Depuis lors, Ignazio Cassis, chef du Département fédéral des affaires étrangères, s’est beaucoup démené en faveur du sommet en question. A défaut d’invitation, il a proposé à l’ambassadeur de Russie à Berne Sergei Garmonin la médiation de la Suisse entre Kiev et Moscou. Il a fait la même offre à New York, en marge d’une réunion du Conseil de sécurité, à Sergueï Lavrov, ministre des affaires étrangères russe. Curieusement, ces deux messieurs ont rejeté l’aimable proposition, au motif futile que la Suisse n’est plus neutre. Il en a été tout marri, le brave homme.
Début février, lors d’un voyage en Asie, notamment en Chine et en Inde, où il comptait obtenir le soutien des pays visités, mais n’a pas remporté de succès décisif – ça se saurait –, il a tout de même précisé qu’«il n’y aura pas de conférence de paix conclusive sans la Russie», avis partagé on s’en doute par les pays qu’il a honorés de sa présence.
On admirera au passage la conférence de paix conclusive. Le conseiller fédéral Cassis et ses collègues du Gouvernement s’imaginent-ils que les Russes accepteront de participer à un sommet final qui les invitera à entériner des décisions auxquelles il n’auront eu aucune part? On peut ne pas aimer le président Poutine et son entourage, mais il serait stupide, voire dangereux, de les prendre pour des imbéciles.
On a un peu l’impression que Mme Amherd, M. Cassis, leurs collègues et, bien sûr, M. Zelensky savent de science certaine que la Russie va perdre la guerre et qu’on pourra lui imposer un nouveau Traité de Versailles, un traité conclusif en quelque sorte.
Mais on n’en est de loin pas encore là.
En attendant, il serait prudent de la part du Conseil fédéral de faire preuve d’un peu d’humilité. Ce n’est pas parce que la Suisse, après avoir commis l’erreur d’entrer à l’ONU, entame sa deuxième année au Conseil de sécurité et abrite bon nombre d’organisations internationales, ainsi que, chaque année, le Forum de Davos, qu’elle est autre chose qu’un petit pays doté d’une armée en phase de remise en forme.

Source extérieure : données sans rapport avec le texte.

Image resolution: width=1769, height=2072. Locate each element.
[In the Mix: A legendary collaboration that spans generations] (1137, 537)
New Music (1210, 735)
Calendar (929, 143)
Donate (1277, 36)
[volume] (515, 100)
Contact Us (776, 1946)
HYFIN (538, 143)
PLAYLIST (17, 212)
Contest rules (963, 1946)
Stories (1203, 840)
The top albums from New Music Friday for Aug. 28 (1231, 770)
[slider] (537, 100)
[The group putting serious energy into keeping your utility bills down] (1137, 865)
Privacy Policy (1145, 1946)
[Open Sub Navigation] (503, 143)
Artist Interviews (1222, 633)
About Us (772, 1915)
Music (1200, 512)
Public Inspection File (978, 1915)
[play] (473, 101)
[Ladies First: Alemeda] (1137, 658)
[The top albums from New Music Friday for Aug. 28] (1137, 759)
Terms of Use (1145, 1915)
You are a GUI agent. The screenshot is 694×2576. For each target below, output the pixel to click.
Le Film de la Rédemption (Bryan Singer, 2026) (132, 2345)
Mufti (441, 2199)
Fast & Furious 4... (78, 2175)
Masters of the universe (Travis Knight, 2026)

Peut-être ferait-il bien aussi de se rappeler que sa mission n’est pas de parader sur la scène internationale, mais de veiller à la sécurité d’une population de quelque neuf millions d’habitants, ce qu’il ne fera pas en se mettant à dos un pays bien plus puissant que le nôtre.
Enfin, il ne devrait pas oublier que les dépenses publiques sont assumées directement ou indirectement par le contribuable suisse et que la Confédération n’est pas censée gaspiller ses ressources dans le financement d’un raout politique qui ne débouchera sur rien, pour les beaux yeux d’un président étranger désireux d’y inviter presque toute la Terre sans bourse délier.
M. P.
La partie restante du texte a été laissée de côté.